Tuesday, May 20, 2008

Chapter 3: The Odyssey of Heart of Darkness

Fall, 1988.
I stood outside our brand new principal Mr. Skeen's office in my Limited Express button fly acid wash jeans and my Black angora sweater with a floral scarf tied just right around my shoulders making a perfect triangle down my back. My penny loafers were all shined up and my new Liz Claiborne purse was filled with "Extra" green gum, a purple pen, purple and pink eyeshadow, pink lip gloss, a banana clip, Salon Selectives hairspray and these new maxi pads called "Always". Mr. Woodbury was cussing at the ditto machine as I waited for the principal. I needed a favor.

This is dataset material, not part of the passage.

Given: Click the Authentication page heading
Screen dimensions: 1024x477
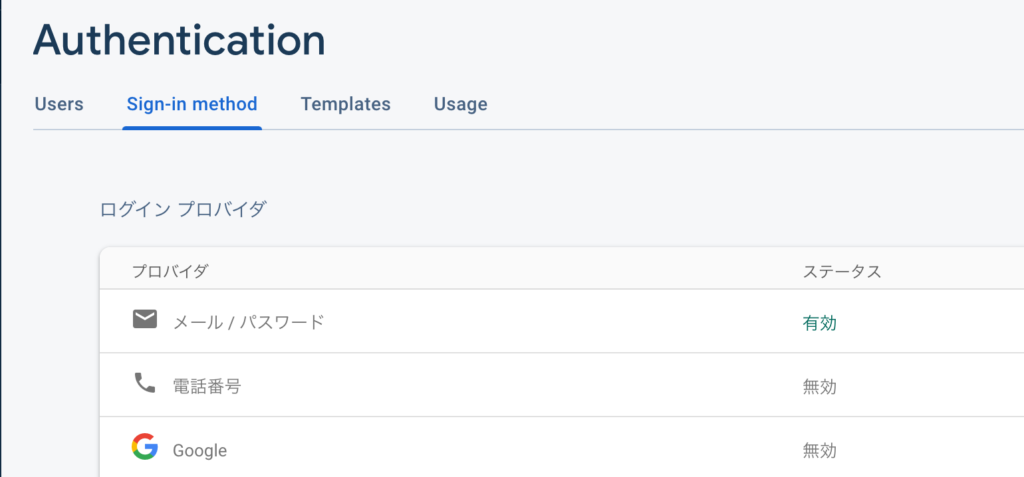Looking at the screenshot, I should click(179, 41).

I was Student Body President, Editor of the Antlerette, the speech team darling and pretty full of my 17 year old self. My new boyfriend had 3rd period AP English. I had 1st period AP English. And this just wouldn't do. I needed to switch. But the semester was already in full swing. In fact, it was the end of October and nobody got to switch classes this late in the game. But I wasn't nobody. At least not to me. Our student body council ruled the school and controlled more than a bunch of kids ever should. And this new principal, Ed Skeen, really wanted to be a (air quotes) "friend to the students". He wanted to prove he was a cool guy. I think he blew his chances when he brought his wife to our first pep rally of the year sporting a porcelain heart button staying "I "heart" Ed". I sort of lost respect for this guy at that point. But he wanted to prove he was on the students side and I was their elected leader and I needed to switch classes so there I stood, blowing bright green minty bubbles, waiting for Ed to get off the phone and call me inside.

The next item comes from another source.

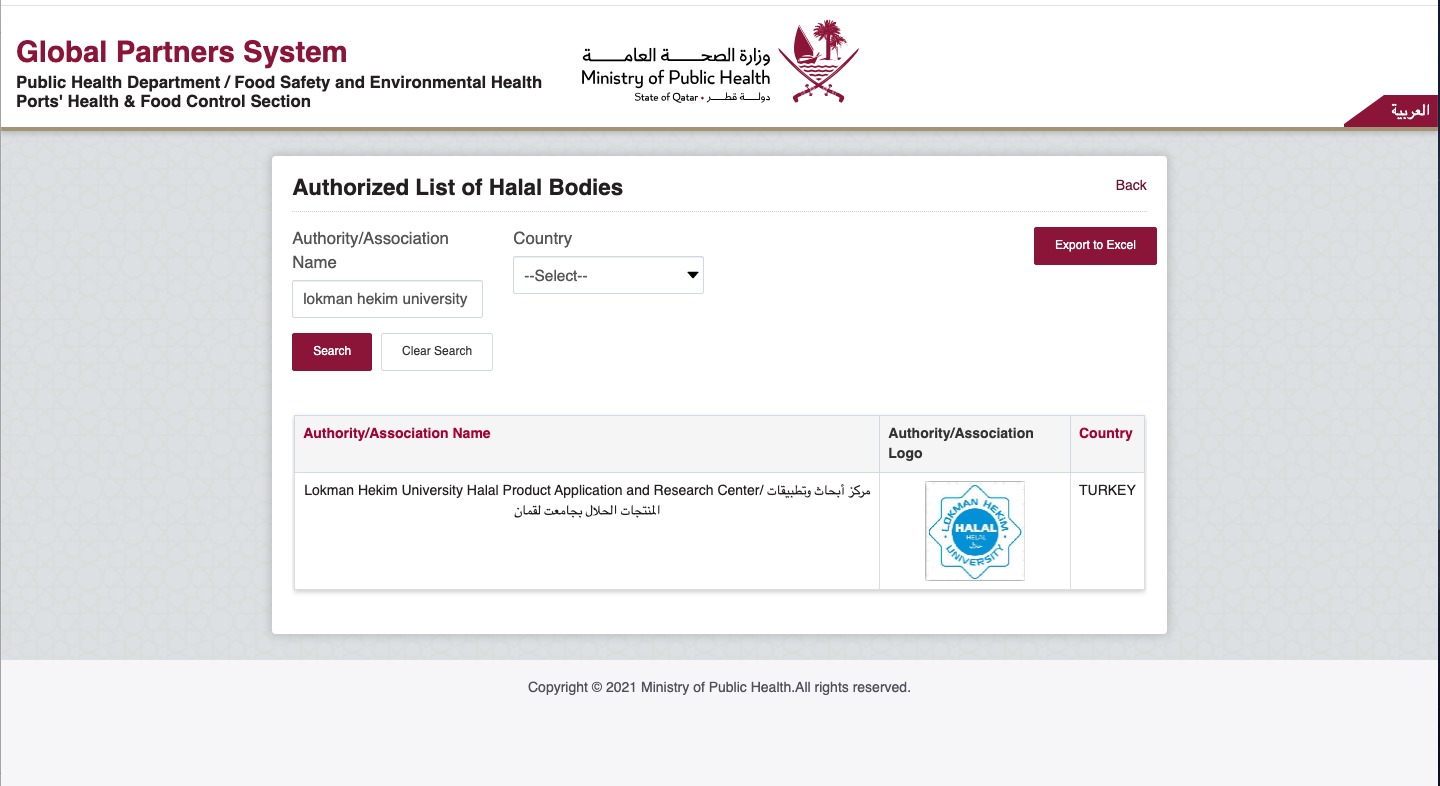Switch language using the العربية tab
Screen dimensions: 1440x786
[1410, 111]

Transferring to 3rd period AP English was a piece of cake. Ed really sucked up my story about needing a lighter class 1st period so I could prepare for Student Government 2nd period and serve the school more efficiently. "Mr. Skeen, I just feel that I would have more to give the students if I didn't have to think so hard so early in the morning.", I said with my best speech tournament voice. (I didn't really say this exactly, but it was probably something that stupid so that will suffice for our purposes) Ed bought it hook, line and sinker and off I went feeling very super rad about myself. You'll come to learn in future chapters that Ed was no "friend of the students" but was, in reality, an evil facist that had to be overthrown.

So, on my first day of Mrs. Santora's 3rd PERIOD English class, I walked in to friendly faces and my great senior year boyfriend Kelly, who had kicked out whoever had previously sat in the desk next to him. I remember being in the middle of Kelly on one side and Janina Tollenaar who was on student council with me on the other. Behind her, was some guy I vaguely recognized from school. Oh yeah, it was that Mike Meeker kid. Whatever...as long as Kelly and Janina were sitting by me it should be a pretty fun year.

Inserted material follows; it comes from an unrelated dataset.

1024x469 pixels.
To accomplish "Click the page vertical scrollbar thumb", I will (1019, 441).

And it was. Mrs. Santora was a great English teacher. She had us do all sorts of fun projects. When we read the Odyssey she had us write our own Odyssey story about ourselves, using greek mythology and in 100% iambic pentameter or whatever that poem style that Homer used was. It was fun and I thought mine was awesome and would be the best. But then Mike Meeker got up to read his. Not only did his RHYME, (which to 17 yr old girls is the gold standard on which all poetry is judged) but it was a RAP. Being a future English Major and somewhat of a literature nerd, I thought this was the coolest thing ever. I thought that Homer would love it and I know I did. Then, it came time for us to venture into the Congo, while reading Heart of Darkness. Now, please undertand, I love literature. But I can't tell you how much I hated Heart of Darkness. It was awful. It seemed like everyone in the class loved the blood and gutts and all the light/dark/evil/good/cannibal/noncanibal symbollism that this book is known for. It just gave me a headache. And while we were studying it, I could always count on the kid behind Janina, Mike Meeker, to make some sarcastic remark about symbollism under his breath or laugh at totally inappropriate times while we were discussing the book. This was always funny but shocking at the same time because Mike Meeker was the ultimate "school boy". You know that label you gave straight A, boyscout types who never turned in their homework late and actually pumped their fist in celebration when a pop quiz was announced. So first the Odyssey RAP, then the sarcastic cool Heart of Darkness comments. Then, he decided he didn't like sitting in his desk and he moved over to the wall on the side of the classroom, sat in a chair and tipped it back on two legs for a lot of the year. Just because he felt like it. And even though Mrs. Santora required all of our work to be completed in pen, he refused to do it. He liked his pencil. Sure it was a mechanical pencil that he kept in his vinyl Members Only jacket's inside pocket, but I thought it was funny and possibly COOL. So before I knew it, Mike Meeker and I were joking around in class and Janina, Kelly, Mike and I became a foursome of friends who sat together, did projects together and laughed together. I adopted Mike into our little group. He earned his way in with his rapping, joke making, chair tipping, pencil rebellion shenanigans.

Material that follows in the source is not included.